*Aufgaben:*
**a)** An welchem Tag entscheidet der Stadtrat laut dem Artikel über die Bürgerversammlung über den Plan des Rathauses?
**b)** Gib aus dem Artikel über die Bürgerversammlung die Passage zwischen „Es war einer“ und „konkret helfen kann.“ einschließlich wortgetreu wieder.

Ohne Angst

Erstveröffentlicht: 
22.11.2014

Die Bürgerversammlung in der Dreikönigskirche zeigt: Viele Dresdner empfangen die Flüchtlinge mit offenen Armen.

 

Es war einer der wichtigsten Momente der gut zweistündigen Veranstaltung. In Am Sayad Mahmood, tätig im Dresdner Ausländerrat und einzige Frau mit Kopftuch im Saal, schnappt sich das Mikrofon und stellt eine einfache Frage: „Woher kommt diese Angst?“ Sie lebe seit 18 Jahren in Deutschland. Sie könne das einfach nicht verstehen. Vielleicht war die Frage vor allem an die 5 000 Menschen gerichtet, die zeitgleich in der Innenstadt gegen die vermeintliche Islamisierung Deutschlands demonstrierten. Im Saal der Dreikönigskirche waren diese Ängste hingegen nur selten zu spüren. Die meisten trieb nicht die Frage um, ob Dresden Asylbewerber aufnehmen muss, sondern wie man ihnen konkret helfen kann.

 

Verdopplung der Asylbewerberzahlen von rund 2 000 auf 4 000 bis Ende 2016, die Einrichtung von zwölf neuen Heimen und Investitionskosten von fast 15 Millionen Euro – das sind die Zahlen, über die in Dresden seit Oktober diskutiert wird. Bevor der Stadtrat am 11. Dezember über den Plan des Rathauses entscheidet, lud die Stadt gestern Abend zu einer Bürgerversammlung ein. Die 400 Plätze in der Dreikönigskirche waren eine halbe Stunde vor Veranstaltungsbeginn weg – unter den Besuchern viele Stadträte. 200 weitere Menschen verfolgten das Geschehen über Lautsprecher vor dem Eingang.

*Gespeicherte Daten:*
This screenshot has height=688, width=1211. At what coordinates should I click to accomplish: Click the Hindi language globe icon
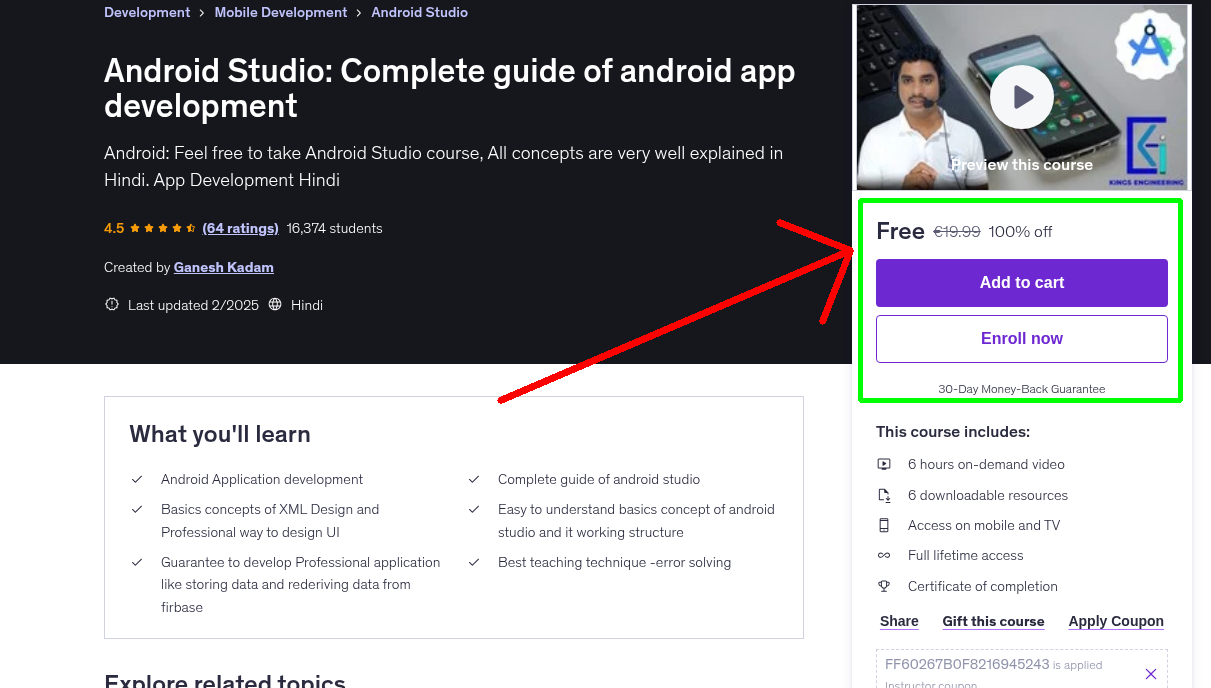click(274, 305)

*Lösungen:*
**a)** Am 11. Dezember.

**b)**
Es war einer der wichtigsten Momente der gut zweistündigen Veranstaltung. In Am Sayad Mahmood, tätig im Dresdner Ausländerrat und einzige Frau mit Kopftuch im Saal, schnappt sich das Mikrofon und stellt eine einfache Frage: „Woher kommt diese Angst?“ Sie lebe seit 18 Jahren in Deutschland. Sie könne das einfach nicht verstehen. Vielleicht war die Frage vor allem an die 5 000 Menschen gerichtet, die zeitgleich in der Innenstadt gegen die vermeintliche Islamisierung Deutschlands demonstrierten. Im Saal der Dreikönigskirche waren diese Ängste hingegen nur selten zu spüren. Die meisten trieb nicht die Frage um, ob Dresden Asylbewerber aufnehmen muss, sondern wie man ihnen konkret helfen kann.